EXERCISE PROMPT -
Please give back word for word the lines below, from the first one through the one with "Close Preferences with".

Records drawn from a dataset:
══════════════════════════════

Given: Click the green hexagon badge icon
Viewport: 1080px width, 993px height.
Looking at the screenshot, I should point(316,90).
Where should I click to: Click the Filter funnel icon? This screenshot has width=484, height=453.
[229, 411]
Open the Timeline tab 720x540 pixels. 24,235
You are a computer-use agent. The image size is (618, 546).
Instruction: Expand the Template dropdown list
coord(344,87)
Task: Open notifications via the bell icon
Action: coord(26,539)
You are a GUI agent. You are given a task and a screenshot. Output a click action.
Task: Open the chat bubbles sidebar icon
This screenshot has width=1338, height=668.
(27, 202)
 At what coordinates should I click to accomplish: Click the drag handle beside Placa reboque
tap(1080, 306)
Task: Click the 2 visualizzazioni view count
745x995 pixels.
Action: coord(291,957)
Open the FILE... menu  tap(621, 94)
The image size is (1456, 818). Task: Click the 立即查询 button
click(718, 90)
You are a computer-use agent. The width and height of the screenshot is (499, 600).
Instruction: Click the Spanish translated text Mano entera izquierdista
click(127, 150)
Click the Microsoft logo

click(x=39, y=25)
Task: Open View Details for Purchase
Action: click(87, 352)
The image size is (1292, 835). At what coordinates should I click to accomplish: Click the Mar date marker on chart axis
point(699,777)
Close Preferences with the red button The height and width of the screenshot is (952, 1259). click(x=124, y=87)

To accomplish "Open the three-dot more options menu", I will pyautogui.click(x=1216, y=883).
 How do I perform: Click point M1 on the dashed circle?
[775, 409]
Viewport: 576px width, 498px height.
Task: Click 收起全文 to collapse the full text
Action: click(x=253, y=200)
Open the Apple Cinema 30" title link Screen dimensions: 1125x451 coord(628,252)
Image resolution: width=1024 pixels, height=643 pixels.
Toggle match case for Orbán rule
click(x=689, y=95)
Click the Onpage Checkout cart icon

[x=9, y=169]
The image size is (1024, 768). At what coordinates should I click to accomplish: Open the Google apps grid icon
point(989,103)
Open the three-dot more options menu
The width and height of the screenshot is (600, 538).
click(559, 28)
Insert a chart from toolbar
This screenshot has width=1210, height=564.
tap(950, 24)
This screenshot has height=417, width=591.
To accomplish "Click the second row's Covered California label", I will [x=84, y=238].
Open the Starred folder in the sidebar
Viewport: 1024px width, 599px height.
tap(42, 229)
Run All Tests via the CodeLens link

══════════════════════════════

COMPLETED TASK -
Given: Click the green hexagon badge icon
Viewport: 1080px width, 993px height.
Looking at the screenshot, I should point(316,90).
Where should I click to: Click the Filter funnel icon? This screenshot has width=484, height=453.
[229, 411]
Open the Timeline tab 720x540 pixels. 24,235
You are a computer-use agent. The image size is (618, 546).
Instruction: Expand the Template dropdown list
coord(344,87)
Task: Open notifications via the bell icon
Action: coord(26,539)
You are a GUI agent. You are given a task and a screenshot. Output a click action.
Task: Open the chat bubbles sidebar icon
This screenshot has width=1338, height=668.
(27, 202)
 At what coordinates should I click to accomplish: Click the drag handle beside Placa reboque
tap(1080, 306)
Task: Click the 2 visualizzazioni view count
745x995 pixels.
Action: coord(291,957)
Open the FILE... menu  tap(621, 94)
The image size is (1456, 818). Task: Click the 立即查询 button
click(718, 90)
You are a computer-use agent. The width and height of the screenshot is (499, 600).
Instruction: Click the Spanish translated text Mano entera izquierdista
click(127, 150)
Click the Microsoft logo

click(x=39, y=25)
Task: Open View Details for Purchase
Action: click(87, 352)
The image size is (1292, 835). At what coordinates should I click to accomplish: Click the Mar date marker on chart axis
point(699,777)
Close Preferences with the red button The height and width of the screenshot is (952, 1259). click(x=124, y=87)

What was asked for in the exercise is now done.